Bankia’s Balance Sheet
I’m not sure how much I trust any of the data on Bankia since I am always dubious of anything that was cobbled together in a state of panic, but let’s take a look at some of the numbers that are out there:
Total Assets: €303 billion.
Long Term Borrowings and Liabilities: €61 billion
“Equity”: €12 billion. Okay, this number is laughable, but is the official accounting version. Current market cap is only €1.2 billion.
That leaves depositors and short term borrowings of about €230 billion.
The Benefits of Hitting Bondholders
Recapitalizing Bankia is a huge effort. It is a big bank, with questionable assets. How much of an equity investment would it take to shore up Bankia to the point where real investors would feel comfortable enough to lend them money in the bond market? Not investors willing to lend on the basis that the government will bail them out, but because they believe the bank has enough capital?
That is one of the major problems with what has gone on so far. Banks get the absolute minimum capital required because the governments don’t want to put much money at risk. That makes sense. The governments then expect bond markets to react positively “knowing” that the governments are there. That makes no sense. Most bond investors will not buy based on an implicit hope that a government will continue to prop up a fragile bank. It doesn’t work that way.
That leaves governments with two choices, put in so much equity that the banks are truly well-capitalized, or make existing lenders take a loss. Those really are the only two choices once you realize that the “bare minimum capital to pretty it up for a bit” policy doesn’t work.
Governments cannot and should not be bailing out all investors. In an ideal world these banks should have been allowed to fail long ago. Banks should have been allowed to fail back when the system wasn’t so fragile but even now, if “failure isn’t an option” the governments must truly recapitalize the banks and make the system sustainable at the lowest cost to the taxpayer as possible. Forcing bondholders is a big step towards that.

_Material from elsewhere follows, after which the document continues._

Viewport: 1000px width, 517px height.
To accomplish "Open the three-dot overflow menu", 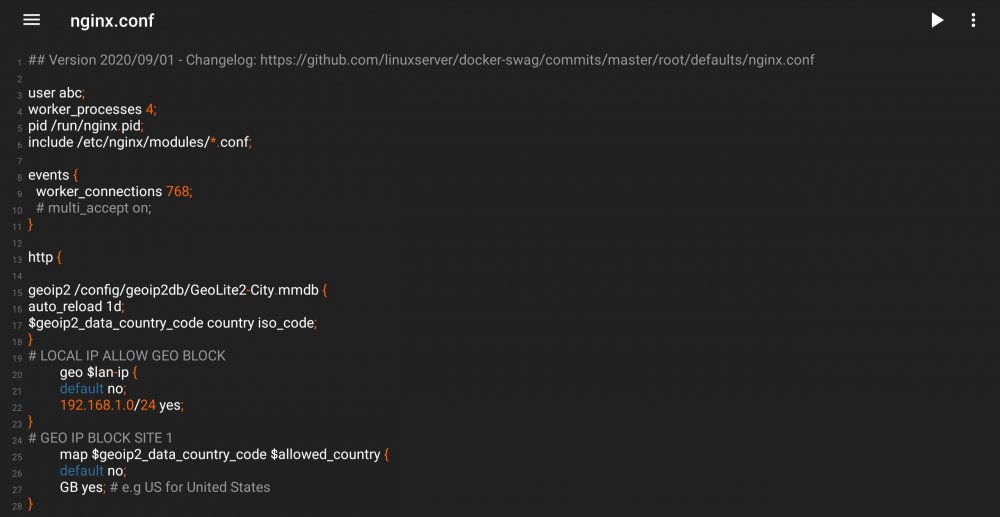I will pos(973,20).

Forcing depositors to take a loss is more questionable. In theory I agree with the concept, but given the EU’s reliance on short term debt, and the nature of depositors, that can probably not be done in this environment without triggering a full scale bank run.
With €45 billion of bonds outstanding, Bankia could easily reduce the amount of equity needed by forcing these bondholders to take a haircut. It does seem “unfair” to treat all the bondholders equally as these are typically legacy bonds of the original issuer, but I’m not sure how easy it is to prove which Caja was worse than the other so it might just have to be across the board.

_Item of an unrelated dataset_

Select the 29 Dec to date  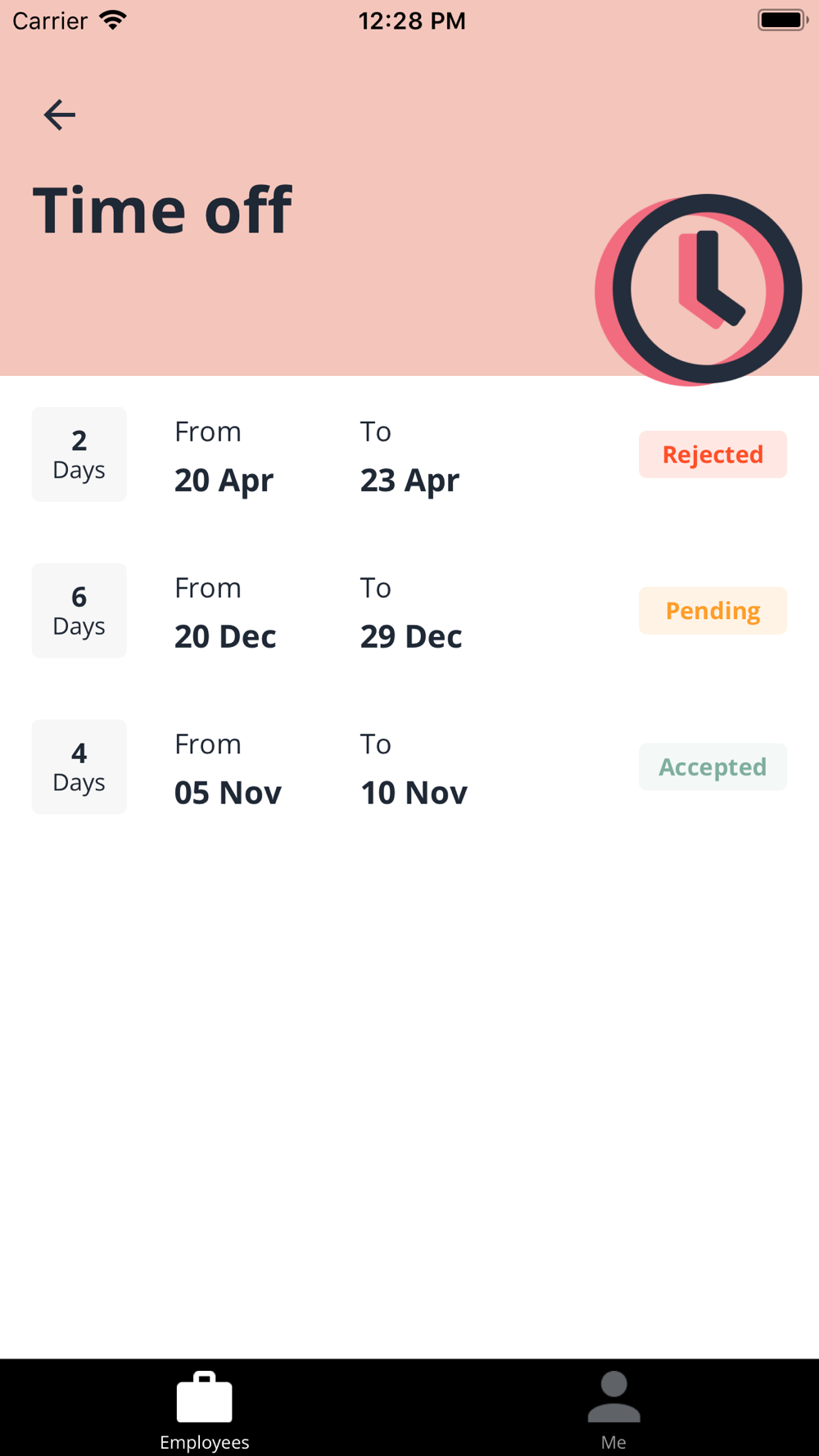point(411,636)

If bondholders were forced to lose 1/3 of their investment in a restructuring, that would knock €15 billion off the long term debt load and would reduce the amount of government equity investment.
The biggest pool of untouched capital for bank restructuring is the debt they issued. Forcing bondholders to lose, in cases where they should, in a reasonable way, would be a big step.
Triage and Panic
One concern about forcing bondholders to take a hit, has been the question about what the consequences of the losses will be. But rather than avoiding the consequences, we should encourage them and deal with them. If some big bank, Spanish or otherwise is affected by the debt restructuring, so what? €15 billion of losses on Bankia debt would get spread through the system. Not every holder who takes a loss will need a bailout themselves. Would it hurt the stock price of banks that hold the debt? Definitely, but if it is a DB or BBVA, it is a mere blip. Some pensions will be hit, but again, pension reform needs to be taken and pretending all of their investments are “money” good is not helping that process.
Will some of the losses cause a ripple that needs to be addressed? Probably, but so long as large portions of the losses are disbursed throughout the system, the total cost of the bailout, including the ripple effect will be a lot less for the government.
Not only is the benefit large, but the costs are shared appropriately. Financial transaction taxes have been discussed as a way to pay for the bailouts. Sure, all banks have benefitted from the myriad of central bank policies, but I would rather see those that made the worst investment decisions punished the most, and that is best done through forcing bondholders to lose money in the banks that need massive amounts of recapitalization, and dealing with the consequences as they appear.
Will there be some initial panic to this “triage” approach? Maybe. Maybe someone will become afraid that BBVA will take a hit, but then common sense will prevail. Banks that don’t need massive injections of public funds should not see their bondholders hurt. The market is rational and will figure that out.
So, the best outcome is to force bondholders to take a hit when banks need big capital injections from governments, and to deal with the consequences as necessary rather than avoiding the consequences altogether.